**Your task**
Below are some records; quote exactly the lines from the one that contains "Open the Evernote" through the one that contains "Given: Click OK in the import dialog", inclusive, and no others.

(Extracted records)
────────

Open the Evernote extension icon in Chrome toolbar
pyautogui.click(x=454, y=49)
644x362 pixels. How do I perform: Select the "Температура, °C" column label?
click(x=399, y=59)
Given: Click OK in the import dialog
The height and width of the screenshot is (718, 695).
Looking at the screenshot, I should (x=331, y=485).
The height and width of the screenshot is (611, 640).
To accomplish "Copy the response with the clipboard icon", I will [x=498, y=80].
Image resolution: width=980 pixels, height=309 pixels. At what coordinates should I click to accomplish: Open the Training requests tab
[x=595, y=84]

────────

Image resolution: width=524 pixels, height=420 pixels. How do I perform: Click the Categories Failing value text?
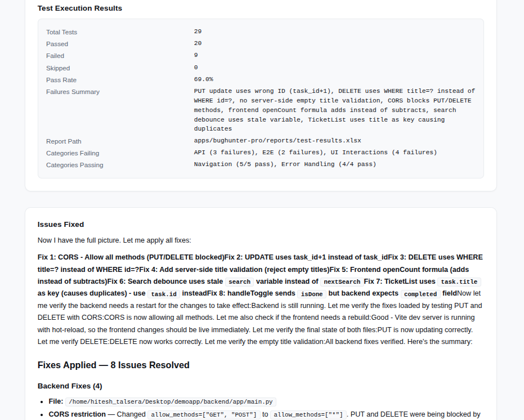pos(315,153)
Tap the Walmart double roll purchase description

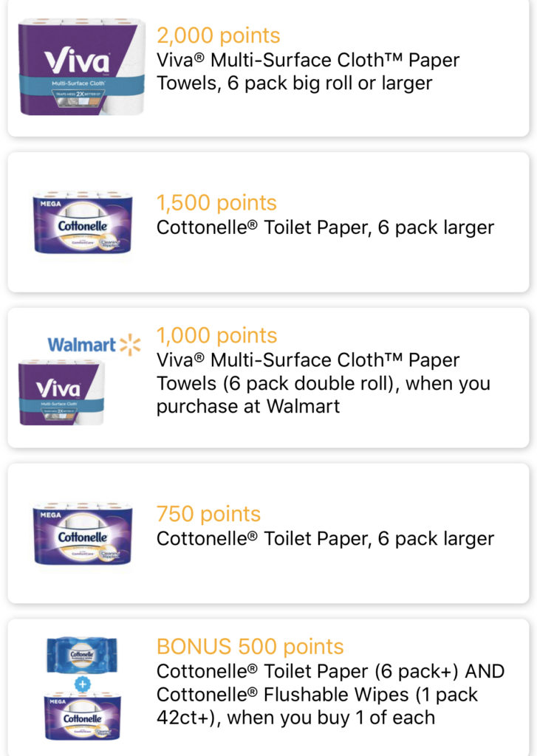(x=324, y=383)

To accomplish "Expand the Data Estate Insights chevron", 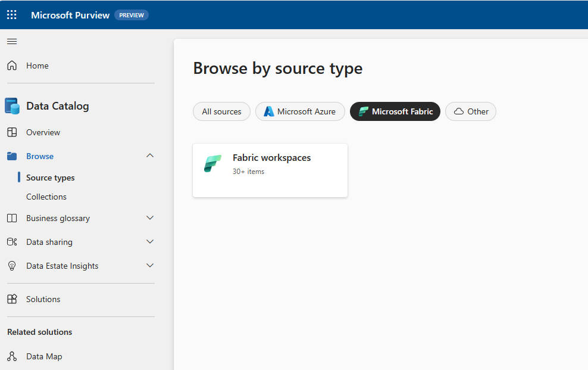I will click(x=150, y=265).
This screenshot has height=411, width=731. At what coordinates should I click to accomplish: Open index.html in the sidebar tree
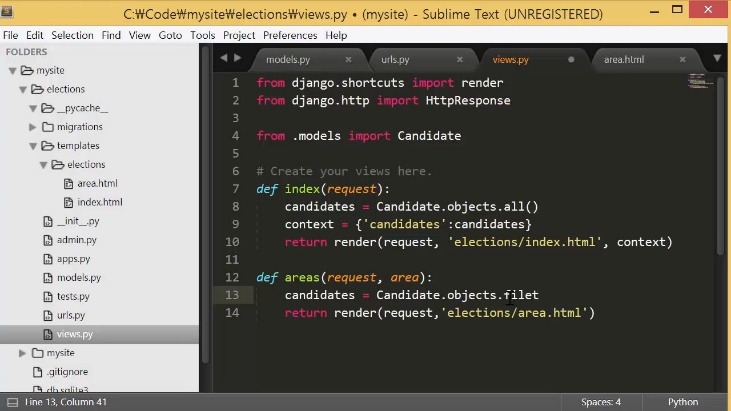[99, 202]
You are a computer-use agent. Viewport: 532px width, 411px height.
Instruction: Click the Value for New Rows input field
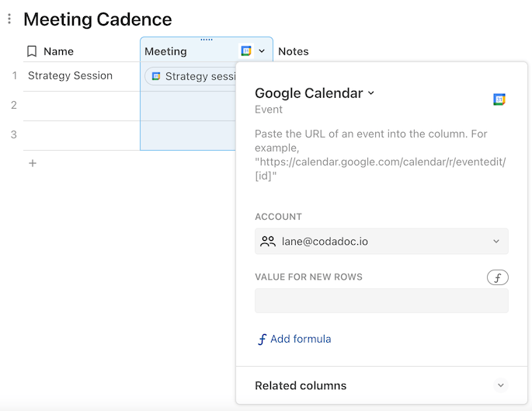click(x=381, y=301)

────────

**Result of this task**
Open the Evernote extension icon in Chrome toolbar
pyautogui.click(x=454, y=49)
644x362 pixels. How do I perform: Select the "Температура, °C" column label?
click(x=399, y=59)
Given: Click OK in the import dialog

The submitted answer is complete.